Make a word-for-word copy of the entries below from their first line through the line with "Viewport: 779px width, 535px height.", and add nothing.
[[ RECORDS FOR THIS TASK open ]]
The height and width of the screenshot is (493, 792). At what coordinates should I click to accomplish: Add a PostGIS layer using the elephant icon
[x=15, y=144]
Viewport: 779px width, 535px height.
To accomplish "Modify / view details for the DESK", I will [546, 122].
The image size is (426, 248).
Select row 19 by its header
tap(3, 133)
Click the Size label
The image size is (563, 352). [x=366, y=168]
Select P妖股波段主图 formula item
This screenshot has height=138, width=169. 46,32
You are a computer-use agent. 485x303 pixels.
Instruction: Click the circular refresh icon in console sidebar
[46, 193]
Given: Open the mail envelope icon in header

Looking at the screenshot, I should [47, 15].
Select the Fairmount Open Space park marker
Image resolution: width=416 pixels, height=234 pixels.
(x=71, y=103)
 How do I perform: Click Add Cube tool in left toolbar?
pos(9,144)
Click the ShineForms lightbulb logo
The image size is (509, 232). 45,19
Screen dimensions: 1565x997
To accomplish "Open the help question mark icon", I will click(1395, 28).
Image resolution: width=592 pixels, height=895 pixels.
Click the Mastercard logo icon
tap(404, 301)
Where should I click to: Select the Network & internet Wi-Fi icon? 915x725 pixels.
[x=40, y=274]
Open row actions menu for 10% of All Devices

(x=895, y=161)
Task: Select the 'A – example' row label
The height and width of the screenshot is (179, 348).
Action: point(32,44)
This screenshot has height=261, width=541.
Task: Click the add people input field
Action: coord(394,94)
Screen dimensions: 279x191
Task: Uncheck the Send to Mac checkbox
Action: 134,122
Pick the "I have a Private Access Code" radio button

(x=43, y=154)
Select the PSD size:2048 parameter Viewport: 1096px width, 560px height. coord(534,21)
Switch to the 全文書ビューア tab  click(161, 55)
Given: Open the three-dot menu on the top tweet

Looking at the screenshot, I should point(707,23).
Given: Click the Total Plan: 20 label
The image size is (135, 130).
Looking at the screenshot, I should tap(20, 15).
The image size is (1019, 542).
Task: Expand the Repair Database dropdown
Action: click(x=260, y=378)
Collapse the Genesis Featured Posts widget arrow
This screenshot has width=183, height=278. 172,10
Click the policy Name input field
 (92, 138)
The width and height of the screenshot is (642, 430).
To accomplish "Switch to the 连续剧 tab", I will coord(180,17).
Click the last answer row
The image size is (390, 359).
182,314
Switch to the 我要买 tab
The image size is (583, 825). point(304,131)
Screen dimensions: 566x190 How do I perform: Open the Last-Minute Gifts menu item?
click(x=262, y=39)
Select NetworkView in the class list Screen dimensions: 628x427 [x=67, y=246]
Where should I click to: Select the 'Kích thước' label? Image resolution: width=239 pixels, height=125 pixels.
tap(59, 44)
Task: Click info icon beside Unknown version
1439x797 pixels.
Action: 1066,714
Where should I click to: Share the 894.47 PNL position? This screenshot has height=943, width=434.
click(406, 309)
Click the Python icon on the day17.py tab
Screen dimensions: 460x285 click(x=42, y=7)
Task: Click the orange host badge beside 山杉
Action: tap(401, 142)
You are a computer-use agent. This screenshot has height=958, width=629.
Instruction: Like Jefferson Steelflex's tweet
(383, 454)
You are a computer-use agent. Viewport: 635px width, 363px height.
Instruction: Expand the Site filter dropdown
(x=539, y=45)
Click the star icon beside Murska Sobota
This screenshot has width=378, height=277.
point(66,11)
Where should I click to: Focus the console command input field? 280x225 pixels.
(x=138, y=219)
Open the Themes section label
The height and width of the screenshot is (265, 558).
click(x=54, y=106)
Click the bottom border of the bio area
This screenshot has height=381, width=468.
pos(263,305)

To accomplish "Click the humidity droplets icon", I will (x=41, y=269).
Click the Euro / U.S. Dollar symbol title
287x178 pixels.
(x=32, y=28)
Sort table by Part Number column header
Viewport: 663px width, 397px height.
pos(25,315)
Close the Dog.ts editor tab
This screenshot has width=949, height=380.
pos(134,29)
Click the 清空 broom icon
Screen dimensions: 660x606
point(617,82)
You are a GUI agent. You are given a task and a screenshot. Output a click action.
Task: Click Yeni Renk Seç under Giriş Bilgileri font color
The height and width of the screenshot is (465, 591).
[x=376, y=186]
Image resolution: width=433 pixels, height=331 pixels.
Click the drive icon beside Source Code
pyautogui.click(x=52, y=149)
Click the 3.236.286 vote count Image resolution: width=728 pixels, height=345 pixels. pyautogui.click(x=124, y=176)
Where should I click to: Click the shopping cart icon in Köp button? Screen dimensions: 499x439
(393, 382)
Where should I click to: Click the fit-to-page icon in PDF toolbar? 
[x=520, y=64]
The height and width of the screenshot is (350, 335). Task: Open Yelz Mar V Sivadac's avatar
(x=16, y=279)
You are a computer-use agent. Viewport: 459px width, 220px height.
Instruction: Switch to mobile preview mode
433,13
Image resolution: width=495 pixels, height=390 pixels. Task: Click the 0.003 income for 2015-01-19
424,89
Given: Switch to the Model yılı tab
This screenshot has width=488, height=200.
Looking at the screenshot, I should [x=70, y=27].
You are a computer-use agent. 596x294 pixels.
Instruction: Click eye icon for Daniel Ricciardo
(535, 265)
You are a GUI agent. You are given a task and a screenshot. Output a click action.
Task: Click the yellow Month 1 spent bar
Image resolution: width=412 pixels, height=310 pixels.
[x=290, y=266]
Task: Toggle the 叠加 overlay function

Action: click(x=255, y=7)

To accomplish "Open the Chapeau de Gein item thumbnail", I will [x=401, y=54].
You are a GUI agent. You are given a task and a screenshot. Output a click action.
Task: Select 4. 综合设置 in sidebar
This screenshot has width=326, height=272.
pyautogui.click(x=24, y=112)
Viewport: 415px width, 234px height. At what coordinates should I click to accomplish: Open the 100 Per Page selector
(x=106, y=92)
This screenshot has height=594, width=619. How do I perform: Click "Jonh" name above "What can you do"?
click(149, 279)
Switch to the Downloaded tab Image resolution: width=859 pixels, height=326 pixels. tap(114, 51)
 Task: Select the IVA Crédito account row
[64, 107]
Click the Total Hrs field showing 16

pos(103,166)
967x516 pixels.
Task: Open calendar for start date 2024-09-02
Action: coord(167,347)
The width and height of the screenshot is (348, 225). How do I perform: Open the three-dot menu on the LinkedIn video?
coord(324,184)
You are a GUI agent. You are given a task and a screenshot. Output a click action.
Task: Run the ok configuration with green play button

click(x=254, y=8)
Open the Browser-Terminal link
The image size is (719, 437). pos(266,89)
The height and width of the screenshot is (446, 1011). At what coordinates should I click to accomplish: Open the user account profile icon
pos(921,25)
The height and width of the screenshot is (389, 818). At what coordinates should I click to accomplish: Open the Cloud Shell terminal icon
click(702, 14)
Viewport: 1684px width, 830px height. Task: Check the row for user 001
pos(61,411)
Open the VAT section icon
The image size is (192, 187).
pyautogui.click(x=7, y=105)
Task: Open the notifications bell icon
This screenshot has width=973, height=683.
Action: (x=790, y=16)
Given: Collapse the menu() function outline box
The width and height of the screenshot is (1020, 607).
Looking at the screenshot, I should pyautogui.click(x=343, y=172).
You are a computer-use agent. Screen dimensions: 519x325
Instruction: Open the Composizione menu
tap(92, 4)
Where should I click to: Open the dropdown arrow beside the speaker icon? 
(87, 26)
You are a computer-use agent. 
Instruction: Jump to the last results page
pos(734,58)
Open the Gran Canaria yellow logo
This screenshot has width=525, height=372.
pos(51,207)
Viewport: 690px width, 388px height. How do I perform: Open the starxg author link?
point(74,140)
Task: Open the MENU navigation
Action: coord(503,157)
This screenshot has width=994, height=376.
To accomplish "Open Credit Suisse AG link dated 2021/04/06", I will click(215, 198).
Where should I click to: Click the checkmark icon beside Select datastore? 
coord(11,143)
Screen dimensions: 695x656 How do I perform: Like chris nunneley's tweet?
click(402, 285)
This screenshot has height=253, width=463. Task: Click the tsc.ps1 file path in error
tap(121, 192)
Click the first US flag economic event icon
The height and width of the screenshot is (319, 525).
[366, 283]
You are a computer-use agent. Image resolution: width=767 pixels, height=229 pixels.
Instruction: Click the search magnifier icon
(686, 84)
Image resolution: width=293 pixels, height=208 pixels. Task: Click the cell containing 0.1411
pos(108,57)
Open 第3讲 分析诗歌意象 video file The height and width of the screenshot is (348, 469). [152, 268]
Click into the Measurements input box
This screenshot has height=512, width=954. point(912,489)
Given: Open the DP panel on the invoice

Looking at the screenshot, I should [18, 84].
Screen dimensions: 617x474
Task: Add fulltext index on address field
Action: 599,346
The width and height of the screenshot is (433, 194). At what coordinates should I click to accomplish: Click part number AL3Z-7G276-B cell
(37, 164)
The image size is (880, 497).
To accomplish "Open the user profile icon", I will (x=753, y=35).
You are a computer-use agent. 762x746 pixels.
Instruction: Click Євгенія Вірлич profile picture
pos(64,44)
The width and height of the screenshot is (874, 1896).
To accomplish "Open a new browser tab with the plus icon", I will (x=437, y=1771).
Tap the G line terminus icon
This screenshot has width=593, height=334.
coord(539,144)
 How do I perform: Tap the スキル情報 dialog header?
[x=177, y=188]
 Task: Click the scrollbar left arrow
[[ RECORDS FOR THIS TASK closed ]]
* COMPLETED TASK:
The height and width of the screenshot is (493, 792). At what coordinates should I click to accomplish: Add a PostGIS layer using the elephant icon
[x=15, y=144]
Viewport: 779px width, 535px height.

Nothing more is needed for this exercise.